DATA EXCERPTS section start

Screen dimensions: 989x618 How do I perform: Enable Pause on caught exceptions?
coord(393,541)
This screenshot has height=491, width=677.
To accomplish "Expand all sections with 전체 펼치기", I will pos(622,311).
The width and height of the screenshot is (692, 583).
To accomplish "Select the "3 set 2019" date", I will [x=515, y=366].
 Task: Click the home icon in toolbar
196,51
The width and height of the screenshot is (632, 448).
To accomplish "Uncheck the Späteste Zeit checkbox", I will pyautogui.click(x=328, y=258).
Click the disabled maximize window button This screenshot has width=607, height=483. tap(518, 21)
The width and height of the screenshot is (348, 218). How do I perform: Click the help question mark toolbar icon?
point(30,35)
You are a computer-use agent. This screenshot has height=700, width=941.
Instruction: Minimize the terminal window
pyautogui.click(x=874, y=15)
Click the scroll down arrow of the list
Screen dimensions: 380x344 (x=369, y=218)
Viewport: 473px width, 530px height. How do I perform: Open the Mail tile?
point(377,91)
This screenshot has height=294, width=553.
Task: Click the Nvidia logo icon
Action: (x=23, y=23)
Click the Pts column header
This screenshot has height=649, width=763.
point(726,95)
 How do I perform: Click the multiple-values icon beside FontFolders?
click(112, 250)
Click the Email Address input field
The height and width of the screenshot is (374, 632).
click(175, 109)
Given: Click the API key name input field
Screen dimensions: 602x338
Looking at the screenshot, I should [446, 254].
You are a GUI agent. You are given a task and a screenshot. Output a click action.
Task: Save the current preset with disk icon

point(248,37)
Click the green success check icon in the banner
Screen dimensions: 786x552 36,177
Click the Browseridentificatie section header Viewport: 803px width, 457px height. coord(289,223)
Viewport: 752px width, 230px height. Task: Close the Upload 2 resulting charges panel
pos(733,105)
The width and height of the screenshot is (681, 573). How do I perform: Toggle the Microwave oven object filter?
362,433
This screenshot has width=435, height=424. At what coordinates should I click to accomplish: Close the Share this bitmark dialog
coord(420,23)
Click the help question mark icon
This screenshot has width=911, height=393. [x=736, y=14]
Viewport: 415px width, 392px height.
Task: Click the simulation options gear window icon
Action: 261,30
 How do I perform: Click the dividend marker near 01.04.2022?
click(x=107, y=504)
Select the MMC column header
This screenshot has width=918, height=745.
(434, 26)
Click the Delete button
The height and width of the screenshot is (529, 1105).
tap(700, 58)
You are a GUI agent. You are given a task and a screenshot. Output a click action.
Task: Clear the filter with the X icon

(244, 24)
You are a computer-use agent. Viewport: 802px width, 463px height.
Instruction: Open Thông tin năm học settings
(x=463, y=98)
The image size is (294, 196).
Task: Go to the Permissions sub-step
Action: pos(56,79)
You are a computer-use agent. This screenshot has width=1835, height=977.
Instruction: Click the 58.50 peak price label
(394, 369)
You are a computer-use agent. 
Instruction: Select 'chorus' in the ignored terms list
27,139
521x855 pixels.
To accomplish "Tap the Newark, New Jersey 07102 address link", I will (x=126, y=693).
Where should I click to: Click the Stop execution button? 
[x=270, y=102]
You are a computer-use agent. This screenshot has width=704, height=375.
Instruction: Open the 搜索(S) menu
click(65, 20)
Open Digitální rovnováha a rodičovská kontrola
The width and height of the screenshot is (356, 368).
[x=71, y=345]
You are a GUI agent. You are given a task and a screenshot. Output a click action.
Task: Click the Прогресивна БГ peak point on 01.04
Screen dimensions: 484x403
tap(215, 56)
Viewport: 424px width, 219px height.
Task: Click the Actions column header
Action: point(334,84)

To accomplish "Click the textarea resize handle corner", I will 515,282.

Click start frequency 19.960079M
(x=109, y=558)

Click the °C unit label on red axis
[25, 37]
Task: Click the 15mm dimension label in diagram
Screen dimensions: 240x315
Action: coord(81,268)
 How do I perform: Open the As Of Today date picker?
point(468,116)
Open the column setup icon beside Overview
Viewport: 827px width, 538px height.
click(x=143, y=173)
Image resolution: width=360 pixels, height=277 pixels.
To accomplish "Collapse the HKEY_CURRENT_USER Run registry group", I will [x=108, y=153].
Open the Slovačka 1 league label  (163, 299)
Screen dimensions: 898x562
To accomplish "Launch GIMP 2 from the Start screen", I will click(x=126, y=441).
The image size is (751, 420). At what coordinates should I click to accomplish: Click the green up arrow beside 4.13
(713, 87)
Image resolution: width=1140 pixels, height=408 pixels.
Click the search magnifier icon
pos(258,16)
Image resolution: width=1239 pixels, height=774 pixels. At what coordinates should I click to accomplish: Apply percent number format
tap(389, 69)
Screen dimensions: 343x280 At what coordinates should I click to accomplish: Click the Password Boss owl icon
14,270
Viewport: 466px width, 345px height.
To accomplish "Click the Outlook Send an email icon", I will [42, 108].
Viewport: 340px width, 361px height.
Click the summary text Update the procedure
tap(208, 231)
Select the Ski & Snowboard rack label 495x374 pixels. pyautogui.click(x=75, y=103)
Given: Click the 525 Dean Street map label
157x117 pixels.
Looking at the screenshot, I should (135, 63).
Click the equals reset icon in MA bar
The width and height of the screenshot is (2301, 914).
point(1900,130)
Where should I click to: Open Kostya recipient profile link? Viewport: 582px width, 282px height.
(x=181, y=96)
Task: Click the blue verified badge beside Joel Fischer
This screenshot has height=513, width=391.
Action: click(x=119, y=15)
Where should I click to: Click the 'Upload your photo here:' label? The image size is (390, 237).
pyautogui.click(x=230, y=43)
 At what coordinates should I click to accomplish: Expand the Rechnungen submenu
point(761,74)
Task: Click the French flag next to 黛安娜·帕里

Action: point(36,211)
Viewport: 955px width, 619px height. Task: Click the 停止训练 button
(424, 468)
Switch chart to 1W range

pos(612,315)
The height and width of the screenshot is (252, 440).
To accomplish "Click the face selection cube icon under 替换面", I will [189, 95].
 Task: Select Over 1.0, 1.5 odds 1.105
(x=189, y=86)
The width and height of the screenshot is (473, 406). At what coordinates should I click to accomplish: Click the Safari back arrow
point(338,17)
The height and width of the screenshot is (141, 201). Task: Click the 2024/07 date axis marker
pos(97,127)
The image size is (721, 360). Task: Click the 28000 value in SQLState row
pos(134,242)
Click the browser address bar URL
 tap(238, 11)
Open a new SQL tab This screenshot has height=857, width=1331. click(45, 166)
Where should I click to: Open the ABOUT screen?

DATA EXCERPTS section end

Each line of the data in which the string "computer" appears needs to be copied.

You are a computer-use agent. This screenshot has height=700, width=941.
You are a computer-use agent. Viewport: 802px width, 463px height.
You are a computer-use agent. This screenshot has width=1835, height=977.
You are a computer-use agent. 
You are a computer-use agent. This screenshot has width=704, height=375.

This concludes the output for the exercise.